This article first appeared at No Ripcord on February 6, 2017.

584_allisoncrutchfield_touristinthistown_900px

Allison Crutchfield needs a vacation. Or some sort of getaway. In 2015, Swearin’ broke up and she ended her relationship with guitarist Kyle Gilbride. With two focal points of her life gone, Crutchfield spent the next year out on her own writing her solo debut, Tourist in This Town. This synthy, poppy, angry and melancholy affair is all about escape and the reasons behind it.

While the album may appear light, don’t take that to mean it’s fluffy. The buoyant atmosphere masks the pain and drama of a failed relationship. I Don’t Ever Wanna Leave California sounds like it belongs on the Cali beach, with surf guitar and an upbeat atmosphere. But Surfin‘ U.S.A., this is not. “We’re pretty far away from Philadelphia/And that’s fine ’cause I’m really starting to hate you,” Crutchfield sings, adding a tinge of irritation on the last couple of words. Broad Daylight starts as a lovely a cappella spiritual, but she admits that “our love is here to die.” 

Sometimes, that loss leads to retreat and evasion. Over the jangly guitar of Expatriate, she sings, “I will always love you, but I will throw my suitcase down/I’m a tourist in this town.” But even the traveling life of a musician can’t shake her former lover from her mind. “I can’t enjoy Paris ’cause I can’t get away from you/You’re like a ghost trapped in my hotel room,” she sings on Sightseeing, the synths spreading out and vibrating into the atmosphere.
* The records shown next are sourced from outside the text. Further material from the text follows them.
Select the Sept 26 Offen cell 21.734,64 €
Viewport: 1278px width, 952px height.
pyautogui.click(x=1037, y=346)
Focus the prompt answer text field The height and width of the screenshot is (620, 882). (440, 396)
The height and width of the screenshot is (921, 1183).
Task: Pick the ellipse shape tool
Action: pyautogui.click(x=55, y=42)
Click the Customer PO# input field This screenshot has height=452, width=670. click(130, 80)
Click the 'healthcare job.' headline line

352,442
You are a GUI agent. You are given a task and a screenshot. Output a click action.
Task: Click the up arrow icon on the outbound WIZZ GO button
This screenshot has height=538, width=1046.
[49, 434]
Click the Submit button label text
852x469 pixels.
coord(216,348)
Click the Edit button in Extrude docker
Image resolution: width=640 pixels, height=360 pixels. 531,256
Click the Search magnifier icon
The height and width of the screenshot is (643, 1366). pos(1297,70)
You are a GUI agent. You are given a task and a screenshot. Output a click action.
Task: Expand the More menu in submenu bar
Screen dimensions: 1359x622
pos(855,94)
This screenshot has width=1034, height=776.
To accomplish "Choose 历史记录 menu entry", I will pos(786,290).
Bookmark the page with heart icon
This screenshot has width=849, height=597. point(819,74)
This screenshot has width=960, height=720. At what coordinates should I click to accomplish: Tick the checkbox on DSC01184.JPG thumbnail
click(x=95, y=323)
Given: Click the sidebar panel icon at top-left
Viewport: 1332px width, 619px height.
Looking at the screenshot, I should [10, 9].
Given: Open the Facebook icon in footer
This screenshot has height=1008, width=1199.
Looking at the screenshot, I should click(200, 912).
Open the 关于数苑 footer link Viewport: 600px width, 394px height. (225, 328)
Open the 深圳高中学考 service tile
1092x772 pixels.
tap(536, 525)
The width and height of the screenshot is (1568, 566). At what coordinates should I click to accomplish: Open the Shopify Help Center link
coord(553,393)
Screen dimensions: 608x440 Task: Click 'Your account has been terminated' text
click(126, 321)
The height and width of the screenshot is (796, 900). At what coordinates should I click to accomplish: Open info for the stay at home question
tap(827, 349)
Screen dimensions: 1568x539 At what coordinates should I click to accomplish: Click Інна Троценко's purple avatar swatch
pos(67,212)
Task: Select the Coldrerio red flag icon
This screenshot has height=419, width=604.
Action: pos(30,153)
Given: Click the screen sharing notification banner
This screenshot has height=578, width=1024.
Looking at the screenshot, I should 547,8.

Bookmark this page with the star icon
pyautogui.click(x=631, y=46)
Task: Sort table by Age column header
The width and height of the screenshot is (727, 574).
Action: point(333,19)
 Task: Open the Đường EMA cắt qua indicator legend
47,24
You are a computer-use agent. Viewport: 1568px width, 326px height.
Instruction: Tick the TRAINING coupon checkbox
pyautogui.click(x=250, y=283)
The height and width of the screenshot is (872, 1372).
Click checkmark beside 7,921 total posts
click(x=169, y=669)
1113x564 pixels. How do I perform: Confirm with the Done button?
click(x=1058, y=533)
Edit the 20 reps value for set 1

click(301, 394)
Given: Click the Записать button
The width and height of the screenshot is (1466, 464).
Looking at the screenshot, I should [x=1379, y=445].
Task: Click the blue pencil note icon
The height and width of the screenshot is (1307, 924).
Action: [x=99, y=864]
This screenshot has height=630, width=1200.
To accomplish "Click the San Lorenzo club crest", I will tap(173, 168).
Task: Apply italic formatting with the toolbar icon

When Crutchfield confronts her break-up head-on, the sadness, animosity and self-doubt pour out. Even on Dean’s Room, with its driving drums and New Order synth line, she sings, “Think of you like a roach at my feet/I am just as scared of you as you are of me.” On the acoustic Charlie, her partner puts her on a pedestal and forces her to shoulder his burdens: “You yell in my face, you tell me I am strong/And you tell me that I am the only one that you have ever trusted enough to lean on.” Even the music switches up to reflect her ire on The Marriage, a quick, punky blast.

Chopsticks on Pots and Pans ends the record with contradictions, mixing anthemic music with lyrics that show regret over being hung up on her past. “Like how I remember making you tea on the last morning we shared/Or how more than anything, I just wish I didn’t care,” she sings. After a long-term relationship ends, a small piece of it stays with you. Tourist in This Town finds Crutchfield learning that travel or exorcism aren’t solutions. Instead,  she finds the solace in her craft. The words may be heavy, but she’s found a path forward.